Speaker performance in a not ideal listen room/area


If my listening room (basically family room) with distance from left wall to left speaker is about 20ft while the right side is about 6ft to the right wall and about 50ft to the back wall from speakers.

Is it true that regardless how much acoustic treatment or how much you change to it or how good or expensive the speakers, they will not perform to its fullest in this type of irregular room? Basically a $1000 and $50000 speaker will be about the same due to the room?
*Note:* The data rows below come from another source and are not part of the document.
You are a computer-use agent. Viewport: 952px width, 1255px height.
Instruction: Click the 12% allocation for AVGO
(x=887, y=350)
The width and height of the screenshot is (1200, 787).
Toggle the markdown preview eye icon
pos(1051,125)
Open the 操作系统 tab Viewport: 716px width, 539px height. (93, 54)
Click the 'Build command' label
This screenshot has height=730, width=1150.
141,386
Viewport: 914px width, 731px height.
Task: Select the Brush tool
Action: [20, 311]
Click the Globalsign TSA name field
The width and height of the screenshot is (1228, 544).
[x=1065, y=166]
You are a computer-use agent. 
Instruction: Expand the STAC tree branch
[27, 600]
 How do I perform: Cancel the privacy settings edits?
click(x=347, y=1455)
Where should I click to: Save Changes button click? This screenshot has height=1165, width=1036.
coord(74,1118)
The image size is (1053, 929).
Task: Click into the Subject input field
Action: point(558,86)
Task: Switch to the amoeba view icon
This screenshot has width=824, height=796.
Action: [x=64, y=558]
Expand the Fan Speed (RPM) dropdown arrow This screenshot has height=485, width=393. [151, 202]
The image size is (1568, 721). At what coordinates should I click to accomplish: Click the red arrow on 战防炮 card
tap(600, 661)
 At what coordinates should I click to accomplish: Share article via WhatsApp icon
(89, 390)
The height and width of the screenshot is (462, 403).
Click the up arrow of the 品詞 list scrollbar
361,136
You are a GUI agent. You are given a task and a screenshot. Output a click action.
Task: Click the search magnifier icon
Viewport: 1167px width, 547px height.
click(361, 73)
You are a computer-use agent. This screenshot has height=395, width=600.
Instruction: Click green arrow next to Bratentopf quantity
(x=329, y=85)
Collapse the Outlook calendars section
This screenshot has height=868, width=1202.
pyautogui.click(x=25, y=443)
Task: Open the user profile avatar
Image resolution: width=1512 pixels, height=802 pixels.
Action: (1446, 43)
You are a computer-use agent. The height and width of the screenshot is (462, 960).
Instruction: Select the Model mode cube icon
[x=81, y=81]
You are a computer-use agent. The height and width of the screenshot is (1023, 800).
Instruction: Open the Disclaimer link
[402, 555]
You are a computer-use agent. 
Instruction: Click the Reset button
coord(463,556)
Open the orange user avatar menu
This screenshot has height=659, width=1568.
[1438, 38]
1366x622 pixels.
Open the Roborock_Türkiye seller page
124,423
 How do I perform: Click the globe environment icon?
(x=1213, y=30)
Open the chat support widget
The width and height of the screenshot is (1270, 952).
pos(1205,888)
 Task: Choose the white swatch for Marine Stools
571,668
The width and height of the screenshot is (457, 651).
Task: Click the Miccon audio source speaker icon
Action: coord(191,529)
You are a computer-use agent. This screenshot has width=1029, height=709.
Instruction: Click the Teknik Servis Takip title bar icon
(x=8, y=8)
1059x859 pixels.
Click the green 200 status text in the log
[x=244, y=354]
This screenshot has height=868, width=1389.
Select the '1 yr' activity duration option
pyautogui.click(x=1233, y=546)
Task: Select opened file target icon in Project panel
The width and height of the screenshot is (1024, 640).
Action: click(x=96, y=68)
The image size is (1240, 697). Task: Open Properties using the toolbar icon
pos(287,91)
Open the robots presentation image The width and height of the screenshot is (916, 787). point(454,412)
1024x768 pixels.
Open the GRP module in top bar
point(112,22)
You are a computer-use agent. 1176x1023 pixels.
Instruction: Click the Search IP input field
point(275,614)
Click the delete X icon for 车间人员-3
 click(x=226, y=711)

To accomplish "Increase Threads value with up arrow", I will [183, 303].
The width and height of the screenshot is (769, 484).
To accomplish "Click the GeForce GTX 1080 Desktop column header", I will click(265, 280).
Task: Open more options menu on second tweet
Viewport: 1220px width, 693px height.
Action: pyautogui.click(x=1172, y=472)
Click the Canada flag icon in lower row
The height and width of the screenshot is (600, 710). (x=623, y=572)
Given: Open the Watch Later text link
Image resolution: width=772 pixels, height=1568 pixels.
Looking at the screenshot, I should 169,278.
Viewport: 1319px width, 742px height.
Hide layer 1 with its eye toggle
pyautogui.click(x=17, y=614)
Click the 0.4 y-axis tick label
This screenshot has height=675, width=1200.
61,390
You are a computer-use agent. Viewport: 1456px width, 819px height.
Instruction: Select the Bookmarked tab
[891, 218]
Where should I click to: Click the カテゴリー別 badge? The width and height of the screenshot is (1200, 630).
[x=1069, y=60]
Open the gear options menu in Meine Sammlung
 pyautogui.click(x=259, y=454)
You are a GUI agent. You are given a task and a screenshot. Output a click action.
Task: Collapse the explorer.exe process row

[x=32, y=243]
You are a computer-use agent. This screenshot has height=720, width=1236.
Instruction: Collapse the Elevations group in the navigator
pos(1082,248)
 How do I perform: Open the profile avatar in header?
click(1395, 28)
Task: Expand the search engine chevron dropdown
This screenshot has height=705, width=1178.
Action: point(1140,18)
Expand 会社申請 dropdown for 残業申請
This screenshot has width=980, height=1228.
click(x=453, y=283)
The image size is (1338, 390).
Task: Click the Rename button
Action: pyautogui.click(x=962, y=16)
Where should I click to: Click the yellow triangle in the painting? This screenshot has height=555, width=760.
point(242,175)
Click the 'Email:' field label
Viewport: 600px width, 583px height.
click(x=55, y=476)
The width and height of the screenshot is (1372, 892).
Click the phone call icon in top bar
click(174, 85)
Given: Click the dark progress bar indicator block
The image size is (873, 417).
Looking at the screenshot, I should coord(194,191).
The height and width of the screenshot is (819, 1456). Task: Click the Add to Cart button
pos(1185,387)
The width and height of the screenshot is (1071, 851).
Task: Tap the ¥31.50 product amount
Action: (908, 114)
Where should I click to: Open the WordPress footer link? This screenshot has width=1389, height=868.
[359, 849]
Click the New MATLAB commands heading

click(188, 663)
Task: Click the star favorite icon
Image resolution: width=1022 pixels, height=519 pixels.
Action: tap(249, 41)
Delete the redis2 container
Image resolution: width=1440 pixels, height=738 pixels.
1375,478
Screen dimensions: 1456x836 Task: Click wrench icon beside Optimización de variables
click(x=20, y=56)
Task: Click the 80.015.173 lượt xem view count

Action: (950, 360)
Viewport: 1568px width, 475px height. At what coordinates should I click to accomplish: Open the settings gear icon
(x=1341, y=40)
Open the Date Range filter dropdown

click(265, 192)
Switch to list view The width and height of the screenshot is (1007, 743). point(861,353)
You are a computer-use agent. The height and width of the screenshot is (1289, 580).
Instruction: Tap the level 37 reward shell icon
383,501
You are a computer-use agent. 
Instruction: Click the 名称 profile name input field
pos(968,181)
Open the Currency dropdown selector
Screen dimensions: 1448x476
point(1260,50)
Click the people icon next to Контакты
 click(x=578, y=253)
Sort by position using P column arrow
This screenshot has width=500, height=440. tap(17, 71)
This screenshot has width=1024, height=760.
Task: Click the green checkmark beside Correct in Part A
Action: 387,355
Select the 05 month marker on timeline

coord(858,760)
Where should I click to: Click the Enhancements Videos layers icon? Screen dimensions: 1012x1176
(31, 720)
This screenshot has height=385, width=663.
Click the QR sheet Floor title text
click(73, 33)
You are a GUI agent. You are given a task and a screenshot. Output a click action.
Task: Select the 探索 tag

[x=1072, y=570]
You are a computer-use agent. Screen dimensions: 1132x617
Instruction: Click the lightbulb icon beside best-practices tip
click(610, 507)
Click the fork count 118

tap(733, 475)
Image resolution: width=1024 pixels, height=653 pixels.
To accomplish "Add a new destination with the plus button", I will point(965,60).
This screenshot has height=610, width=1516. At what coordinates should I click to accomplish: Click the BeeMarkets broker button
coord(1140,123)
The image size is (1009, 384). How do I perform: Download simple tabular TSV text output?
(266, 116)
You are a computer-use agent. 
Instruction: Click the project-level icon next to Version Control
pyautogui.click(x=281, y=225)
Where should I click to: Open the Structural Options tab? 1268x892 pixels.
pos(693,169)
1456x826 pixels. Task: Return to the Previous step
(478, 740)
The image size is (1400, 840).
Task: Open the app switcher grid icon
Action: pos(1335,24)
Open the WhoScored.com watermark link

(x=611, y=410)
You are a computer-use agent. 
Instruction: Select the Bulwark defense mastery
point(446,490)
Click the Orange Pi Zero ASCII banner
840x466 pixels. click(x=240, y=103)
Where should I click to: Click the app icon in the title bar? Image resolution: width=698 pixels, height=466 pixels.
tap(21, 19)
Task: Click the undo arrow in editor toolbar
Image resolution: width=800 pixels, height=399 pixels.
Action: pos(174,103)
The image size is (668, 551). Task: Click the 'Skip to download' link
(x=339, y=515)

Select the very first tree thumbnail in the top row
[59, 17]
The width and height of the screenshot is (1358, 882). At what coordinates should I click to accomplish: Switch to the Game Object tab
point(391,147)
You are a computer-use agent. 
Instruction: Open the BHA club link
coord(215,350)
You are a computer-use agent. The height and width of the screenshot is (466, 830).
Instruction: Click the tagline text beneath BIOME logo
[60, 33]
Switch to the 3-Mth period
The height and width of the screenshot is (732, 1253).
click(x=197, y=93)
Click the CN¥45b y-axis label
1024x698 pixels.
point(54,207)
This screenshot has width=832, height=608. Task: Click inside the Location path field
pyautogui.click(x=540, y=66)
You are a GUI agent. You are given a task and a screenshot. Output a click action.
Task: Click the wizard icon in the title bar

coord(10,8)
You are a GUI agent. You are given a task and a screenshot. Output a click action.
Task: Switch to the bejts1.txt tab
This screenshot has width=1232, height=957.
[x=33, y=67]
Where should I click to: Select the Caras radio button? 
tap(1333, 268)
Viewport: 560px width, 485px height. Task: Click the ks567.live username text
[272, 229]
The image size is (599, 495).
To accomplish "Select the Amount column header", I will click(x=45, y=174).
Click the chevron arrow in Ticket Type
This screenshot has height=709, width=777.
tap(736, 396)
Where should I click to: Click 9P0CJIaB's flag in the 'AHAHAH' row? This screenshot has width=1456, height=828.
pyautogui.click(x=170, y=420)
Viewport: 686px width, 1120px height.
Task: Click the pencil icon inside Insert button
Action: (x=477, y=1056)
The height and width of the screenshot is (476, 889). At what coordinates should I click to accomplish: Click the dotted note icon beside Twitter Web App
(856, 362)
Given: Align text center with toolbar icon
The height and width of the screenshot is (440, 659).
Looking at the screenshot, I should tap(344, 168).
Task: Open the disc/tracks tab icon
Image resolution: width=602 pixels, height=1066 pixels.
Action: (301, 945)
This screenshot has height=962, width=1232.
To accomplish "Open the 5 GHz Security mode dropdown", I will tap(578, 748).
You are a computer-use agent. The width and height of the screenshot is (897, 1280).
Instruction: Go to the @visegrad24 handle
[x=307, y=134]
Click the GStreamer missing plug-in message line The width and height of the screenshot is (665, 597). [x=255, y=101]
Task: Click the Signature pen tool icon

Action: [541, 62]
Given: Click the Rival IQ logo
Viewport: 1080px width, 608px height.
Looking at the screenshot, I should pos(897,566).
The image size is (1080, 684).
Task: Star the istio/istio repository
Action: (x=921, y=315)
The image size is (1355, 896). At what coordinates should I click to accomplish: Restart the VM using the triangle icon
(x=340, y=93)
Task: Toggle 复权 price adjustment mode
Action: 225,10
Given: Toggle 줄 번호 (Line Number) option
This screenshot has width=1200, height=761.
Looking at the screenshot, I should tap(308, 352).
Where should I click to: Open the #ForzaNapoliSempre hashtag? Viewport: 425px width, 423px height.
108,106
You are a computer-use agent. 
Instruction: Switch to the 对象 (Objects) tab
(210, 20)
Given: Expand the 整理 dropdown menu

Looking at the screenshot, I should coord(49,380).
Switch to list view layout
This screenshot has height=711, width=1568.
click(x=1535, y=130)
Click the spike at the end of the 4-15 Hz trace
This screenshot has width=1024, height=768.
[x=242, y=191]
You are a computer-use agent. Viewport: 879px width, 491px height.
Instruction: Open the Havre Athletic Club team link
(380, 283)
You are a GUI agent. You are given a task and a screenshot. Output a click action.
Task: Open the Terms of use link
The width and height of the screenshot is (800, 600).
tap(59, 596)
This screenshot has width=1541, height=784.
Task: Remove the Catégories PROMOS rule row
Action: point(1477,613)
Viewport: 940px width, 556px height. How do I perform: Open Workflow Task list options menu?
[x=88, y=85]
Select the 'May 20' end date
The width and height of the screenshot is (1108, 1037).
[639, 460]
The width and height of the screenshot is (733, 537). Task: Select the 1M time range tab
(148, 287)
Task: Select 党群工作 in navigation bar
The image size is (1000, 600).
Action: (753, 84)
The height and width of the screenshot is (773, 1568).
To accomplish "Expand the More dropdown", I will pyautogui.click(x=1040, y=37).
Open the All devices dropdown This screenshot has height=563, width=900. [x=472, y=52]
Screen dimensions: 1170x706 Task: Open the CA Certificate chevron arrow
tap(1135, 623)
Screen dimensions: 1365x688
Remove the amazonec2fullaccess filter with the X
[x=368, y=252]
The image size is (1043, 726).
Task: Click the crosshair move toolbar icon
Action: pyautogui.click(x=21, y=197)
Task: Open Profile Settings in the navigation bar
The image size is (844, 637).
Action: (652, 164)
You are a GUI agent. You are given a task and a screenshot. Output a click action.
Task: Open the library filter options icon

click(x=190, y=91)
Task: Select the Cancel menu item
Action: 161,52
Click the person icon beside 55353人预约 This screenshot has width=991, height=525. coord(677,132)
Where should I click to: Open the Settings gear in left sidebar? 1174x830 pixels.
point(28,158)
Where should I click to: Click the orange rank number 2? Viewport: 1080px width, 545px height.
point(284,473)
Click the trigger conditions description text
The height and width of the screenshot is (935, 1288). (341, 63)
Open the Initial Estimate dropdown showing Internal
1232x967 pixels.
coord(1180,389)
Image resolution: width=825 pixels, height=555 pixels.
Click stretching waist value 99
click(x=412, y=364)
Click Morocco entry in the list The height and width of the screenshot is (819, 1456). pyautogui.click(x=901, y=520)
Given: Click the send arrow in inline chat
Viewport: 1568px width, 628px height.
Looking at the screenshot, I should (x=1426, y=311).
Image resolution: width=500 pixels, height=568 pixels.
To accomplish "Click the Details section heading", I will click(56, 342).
I am trying to upgrade the speakers but then wonder if I will ever get the same feel I get from the dealer's audition room, even using the same amp and cables. Last thing I want is to upgrade to expensive speakers and then cannot listen to the best of it!

Thanks for advice.


sautan904

Showing 2 responses by bcgator

That's a big room!   There will almost always be a difference in how a system sounds going from the dealer to your home, even if your room weren't that big and even if it were more of what you'd consider an "ideal" room.   And there are plenty of dealer rooms that are set up poorly, where your system will actually sound better in your own home than in the dealer's facility.   The goal, generally speaking, is to match the speaker and system to the room - you obviously wouldn't try to fill that big room with a pair of small monitors, but you can put together one heck of an amazing system for $50,000 or even less.   And yes, there will be a huge difference between what you can create with $1000 and what you can create with $50K.   Don't let yourself be restricted by the fact that the room maybe isn't what the speaker designer intended, or isn't "ideal".    Very few of us have perfect spaces - we're all dealing with challenges, from tiny rooms to odd-shaped rooms to having too many windows or tall ceilings etc.   Your challenge happens to be trying to fill a big space - it's not perfect, but don't let that stop you.  Don't aim for perfect - just aim for great.
Doug, I think you misinterpreted the progression above.  The "comment" about a $1000 speaker and $50,000 speaker being the same due to room wasn't a comment by anyone responding on the thread.  That was the actual question posed by the OP.  Nobody responding actually said what you think was said - only the OP made that comparison, and in the form of a question, to find out if people felt that way or not.  From all of the responses so far, nobody here is trying to sell the OP on that sentiment.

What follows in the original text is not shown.